The gas company subcontracted its contractual obligation to Krauss Construction Company of Virginia, Inc. (Krauss). While Krauss' employees were testing the gas line, a plastic gas cap blew off the line, striking and injuring Pfeifer, who was working on the job.
Pfeifer filed a personal injury action against Krauss. Krauss filed a plea in bar in which it maintained that the court had no jurisdiction to adjudicate Pfeifer's common-law claim because Krauss was Pfeifer's co-employee under the terms of the Act, and therefore his exclusive remedy was under Code § 65.2-300. Pfeifer denied that Krauss was his statutory co-employee and asserted that the exclusive remedy provision of the Act was inapplicable.
Pfeifer's action was filed in the Circuit Court of the City of Norfolk and, on motion by the defendant, it was later transferred to the Circuit Court of the City of Virginia Beach under the provisions of Code § 8.01-264.
After hearing argument, the trial court sustained Krauss' plea. We granted this appeal to Pfeifer.
[1-2] Because Pfeifer was not Krauss' common-law employee, the controlling statute is Code § 65.2-302. With the names of the parties hereto added in brackets, it provides in relevant part as follows:
§ 65.2-302. Statutory employer.
A. When any person (referred to in this section as "owner") [Linkhorn Bay] undertakes to perform or execute any work which is a part of his trade, business or occupation and contracts with any other person (referred to in this section as "subcontractor") [the gas company] for the execution or performance by or under such subcontractor of the whole or any part of the work undertaken by such owner, the owner shall be liable to pay to any worker employed in the work any compensation under this title which he would have been liable to pay if the worker had been immediately employed by him.
. . . .
C. When the subcontractor [the gas company] in turn contracts with still another person (also referred to as "subcontractor") [Krauss] for the performance or execution by or under such last subcontractor of the whole or any part of the work undertaken by the first subcontractor, then the liability of the owner or contractor shall be the same as the liability imposed by subsections A and B of this section. [Emphasis added.]
[3-5] Under this statute, even though a third party subcontractor like Krauss may not have a common-law employer-employee relationship with injured workers like Pfeifer, their respective rights and obligations may be affected.
The purpose of [Code § 65.2-302] is to bring within the operation of the Act all persons engaged in work that is a part of the trade, business, or occupation of the party who undertakes as owner or who contracts as contractor to perform the work, and to make liable to every employee engaged in the work every such owner contractor, or subcontractor above such employee.
The reference was to Code § 65.1-29 "and related provisions" of the Act, which are now embodied in Code § 65.2-302.
Smith v. Horn, 232 Va. 302, 305, 351 S.E.2d 14, 16 (1986). If the injured worker has a remedy against his statutory employer, that remedy is exclusive under Code § 65.2-307, and the worker has no right to bring a common-law action against any such statutory employer. See Smith, 232 Va. at 306-07, 351 S.E.2d at 16; Anderson v. Thorington Construction Company, Inc., 201 Va. 266, 272, 110 S.E.2d 396, 400-01 (1959), appeal dismissed, 363 U.S. 719 (1960).

SUPPLIED DATA

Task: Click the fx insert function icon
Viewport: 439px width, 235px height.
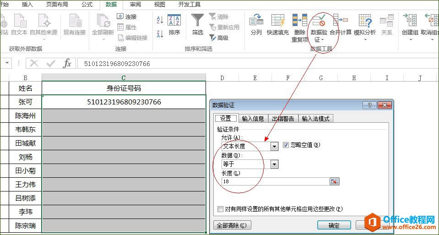Action: (67, 63)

AIM
Repeat word for word the passage of the opinion excerpt from "The reference was" up to and including "U.S. 719 (1960).".

RESULT FOR THIS EXERCISE
The reference was to Code § 65.1-29 "and related provisions" of the Act, which are now embodied in Code § 65.2-302.
Smith v. Horn, 232 Va. 302, 305, 351 S.E.2d 14, 16 (1986). If the injured worker has a remedy against his statutory employer, that remedy is exclusive under Code § 65.2-307, and the worker has no right to bring a common-law action against any such statutory employer. See Smith, 232 Va. at 306-07, 351 S.E.2d at 16; Anderson v. Thorington Construction Company, Inc., 201 Va. 266, 272, 110 S.E.2d 396, 400-01 (1959), appeal dismissed, 363 U.S. 719 (1960).